The Apostolic Nunciature to Prussia provided representation on behalf of the Holy See to the Free State of Prussia. It was based in Berlin.

==History==

Pope Pius XI established the Apostolic Nunciature in Berlin in 1925 at the request of the Weimar Republic, which sought to grant greater diplomatic recognition and visibility to Berlin’s Catholic population within a predominantly Protestant political landscape. The creation of such a nunciature had been contemplated since the 1871 constitution of the German Empire, but its realization was long delayed. Strong Protestant influence within the imperial government, the political dominance of the Prussian monarchy and later the German emperors, uncertainty within the Holy See regarding the prudence of establishing a permanent diplomatic presence in Berlin, and resistance from Austria all contributed to postponement. Before 1925, the Holy See maintained separate nunciatures to Bavaria and to Germany, often entrusted to the same diplomat. Notably, Eugenio Pacelli—later Pope Pius XII—served as nuncio to Bavaria from 1917 and subsequently became the first Apostolic Nuncio to Germany in Berlin in 1925.

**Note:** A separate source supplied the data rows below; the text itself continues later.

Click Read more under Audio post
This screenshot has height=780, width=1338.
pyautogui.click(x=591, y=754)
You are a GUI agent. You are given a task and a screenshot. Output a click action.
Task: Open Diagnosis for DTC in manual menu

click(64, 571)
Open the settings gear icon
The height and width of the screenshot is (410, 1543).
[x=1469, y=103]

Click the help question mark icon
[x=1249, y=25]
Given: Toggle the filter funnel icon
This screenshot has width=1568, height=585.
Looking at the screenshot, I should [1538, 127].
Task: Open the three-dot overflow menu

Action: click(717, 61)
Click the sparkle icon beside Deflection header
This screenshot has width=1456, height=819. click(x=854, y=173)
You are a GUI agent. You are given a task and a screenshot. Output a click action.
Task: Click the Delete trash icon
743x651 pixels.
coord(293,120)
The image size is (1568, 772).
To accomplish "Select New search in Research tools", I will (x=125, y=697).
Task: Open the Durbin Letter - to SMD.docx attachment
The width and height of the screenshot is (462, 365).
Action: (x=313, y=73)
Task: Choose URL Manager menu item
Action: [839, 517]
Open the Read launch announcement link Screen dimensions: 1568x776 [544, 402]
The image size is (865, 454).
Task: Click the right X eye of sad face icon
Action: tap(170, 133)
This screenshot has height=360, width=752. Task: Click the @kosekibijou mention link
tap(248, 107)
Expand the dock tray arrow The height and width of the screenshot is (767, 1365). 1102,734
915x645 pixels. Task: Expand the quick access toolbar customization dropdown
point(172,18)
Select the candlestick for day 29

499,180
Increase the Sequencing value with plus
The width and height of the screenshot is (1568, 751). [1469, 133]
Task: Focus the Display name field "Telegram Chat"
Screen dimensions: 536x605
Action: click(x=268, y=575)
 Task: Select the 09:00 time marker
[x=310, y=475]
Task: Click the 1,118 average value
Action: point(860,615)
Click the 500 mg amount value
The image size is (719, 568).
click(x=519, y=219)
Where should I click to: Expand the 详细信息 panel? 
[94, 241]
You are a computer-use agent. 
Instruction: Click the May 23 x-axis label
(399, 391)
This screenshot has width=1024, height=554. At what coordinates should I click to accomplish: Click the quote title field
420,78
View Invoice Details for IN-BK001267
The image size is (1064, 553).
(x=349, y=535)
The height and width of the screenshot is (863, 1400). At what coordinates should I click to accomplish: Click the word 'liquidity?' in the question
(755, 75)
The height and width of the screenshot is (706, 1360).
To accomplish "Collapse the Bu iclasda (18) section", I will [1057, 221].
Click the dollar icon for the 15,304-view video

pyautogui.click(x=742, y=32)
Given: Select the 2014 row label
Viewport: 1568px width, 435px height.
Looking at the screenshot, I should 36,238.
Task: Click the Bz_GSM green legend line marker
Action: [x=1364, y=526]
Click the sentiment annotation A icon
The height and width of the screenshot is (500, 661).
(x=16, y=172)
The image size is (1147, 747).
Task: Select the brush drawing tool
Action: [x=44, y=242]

The creation of the Berlin nunciature mirrored the Holy See's wider endeavors to establish and formalize diplomatic ties with contemporary European nations following the First World War. The Weimar Constitution of 1919 enshrined religious liberty, and the Catholic Church's political clout, especially via the Centre Party (Zentrum), exerted considerable influence within the parliamentary system. Consequently, diplomatic relations between the Holy See and Germany became increasingly concentrated in Berlin, reflecting the political reorganization of the republic.

After the Nazi seized power in 1933, relations between the Holy See and Germany were reshaped by the signing of the Reichskonkordat in July 1933, an agreement intended to protect the rights of the Catholic Church within the Third Reich. However, the Nazi regime soon violated many of its provisions. On 30 January 1934, the federal structure of the German states was effectively abolished through the process of Gleichschaltung (“coordination”), consolidating authority under the central Reich government. As a consequence, the separate diplomatic arrangements connected to the former federal states were terminated, and the distinct nunciature in Berlin was closed, with diplomatic relations thereafter conducted under the new political framework of the Nazi regime.

==Nuncios==
- 1925–19 August 1929 - Eugenio Pacelli (later Pope Pius XII)
  - also apostolic nuncio to Bavaria (1917 to 24 January 1925) and to Germany (1920-1929)
- 1930–31 May 1934 - Cesare Orsenigo
  - also apostolic nuncio to Germany (1930-1945)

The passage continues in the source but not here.